作業指示:
• 1. 感染症情報のコメントによると、手足口病の件数は今週何件に減少しましたか。
• 2. 感染症情報のコメントを書き換えてください。「京都府感染症情報センターから」を含む箇所から始めて「生数は特に変化はありません。」までを取り出し、「警報レベル」を「注意報レベル」に置き換えてください。
• 3. 感染症情報のコメントの続きを、最後の文の後から書き進めてください。

提示された本文:
京都府感染症情報センターからのコメント(2017年第29週:7月17~23日) No.269
京都小児重症患者診療情報システム管理部 長村敏生
手足口病は先週の6.71件から5.48件とやや減少しています。しかし、中丹西と丹後を除く地域で警報レベルが続いていますので、引き続き感染拡大に注意してください。京都市内でも北区、上京区、下京区、東山区以外のすべての区で警報レベルとなっています。
感染性胃腸炎は定点あたり3.88件と引き続き減少しています。流行性耳下腺炎、A群溶血性レンサ球菌咽頭炎、咽頭結膜熱(プール熱)、ヘルパンギーナの発生数は特に変化はありません。

[収集データ]
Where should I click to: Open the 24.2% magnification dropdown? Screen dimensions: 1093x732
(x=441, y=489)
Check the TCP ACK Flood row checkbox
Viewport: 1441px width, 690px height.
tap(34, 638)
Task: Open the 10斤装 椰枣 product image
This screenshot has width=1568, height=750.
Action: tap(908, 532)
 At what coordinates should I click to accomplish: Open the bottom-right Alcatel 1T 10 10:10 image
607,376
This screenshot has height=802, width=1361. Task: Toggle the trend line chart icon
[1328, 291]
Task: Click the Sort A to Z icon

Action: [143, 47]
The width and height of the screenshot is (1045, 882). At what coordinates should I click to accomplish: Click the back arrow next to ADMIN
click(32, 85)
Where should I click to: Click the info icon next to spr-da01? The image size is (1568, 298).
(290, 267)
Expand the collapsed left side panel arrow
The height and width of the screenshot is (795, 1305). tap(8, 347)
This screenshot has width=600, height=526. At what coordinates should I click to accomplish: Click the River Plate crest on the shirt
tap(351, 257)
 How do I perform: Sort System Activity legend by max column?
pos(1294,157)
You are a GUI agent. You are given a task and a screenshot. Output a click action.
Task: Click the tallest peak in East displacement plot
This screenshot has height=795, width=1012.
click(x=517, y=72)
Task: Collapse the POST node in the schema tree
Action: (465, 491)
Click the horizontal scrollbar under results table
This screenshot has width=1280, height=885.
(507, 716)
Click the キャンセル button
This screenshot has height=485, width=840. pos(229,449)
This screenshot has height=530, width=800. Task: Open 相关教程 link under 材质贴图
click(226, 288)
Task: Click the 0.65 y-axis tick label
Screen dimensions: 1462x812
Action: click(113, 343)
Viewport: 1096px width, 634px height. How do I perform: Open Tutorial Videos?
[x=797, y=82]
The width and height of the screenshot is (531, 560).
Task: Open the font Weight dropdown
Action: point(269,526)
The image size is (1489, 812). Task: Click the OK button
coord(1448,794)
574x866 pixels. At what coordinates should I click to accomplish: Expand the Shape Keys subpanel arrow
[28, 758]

解答:
• 1. 5.48件です。

• 2.
京都府感染症情報センターからのコメント(2017年第29週:7月17~23日) No.269
京都小児重症患者診療情報システム管理部 長村敏生
手足口病は先週の6.71件から5.48件とやや減少しています。しかし、中丹西と丹後を除く地域で注意報レベルが続いていますので、引き続き感染拡大に注意してください。京都市内でも北区、上京区、下京区、東山区以外のすべての区で注意報レベルとなっています。
感染性胃腸炎は定点あたり3.88件と引き続き減少しています。流行性耳下腺炎、A群溶血性レンサ球菌咽頭炎、咽頭結膜熱(プール熱)、ヘルパンギーナの発生数は特に変化はありません。

• 3.
全数報告対象の感染症は腸管出血性大腸菌感染症が2件、アメーバ赤痢が 2件、クロイツフェルト・ヤコブ病・後天性免疫不全症候群と梅毒がそれぞれ1件 報告されました。また、基幹定点からマイコプラズマ肺炎が1件、眼科定点から流行性角結膜炎が10件報告されています。
先週に引き続き、マダニ感染症の報告がありました。重症熱性血小板減少症候群(SFTS)はダニ媒介感染症の中で、ツツガムシ病、日本紅斑熱に次いで患者数の多い疾患です。SFTSの原因となるウイルスを媒介する種類のマダニが多く生息する西日本で主に報告されています。ウイルスに感染すると、6日~2週間の潜伏期を経て、発熱、消化器症状(食欲低下、嘔気、嘔吐、下痢、腹痛)が現れ、その他頭痛、筋肉痛、意識障害や失語などの神経症状、リンパ節腫脹、皮下出血や下血などの出血症状などを起こします。致死率は6.3-30%と報告されています。マダニに咬まれることによる感染のほか、感染患者の体液を介して感染することが知られています。感染予防のため、マダニに刺されないようにすることが重要です。また、マダニが付着している可能性がある野生動物との接触にも注意してください。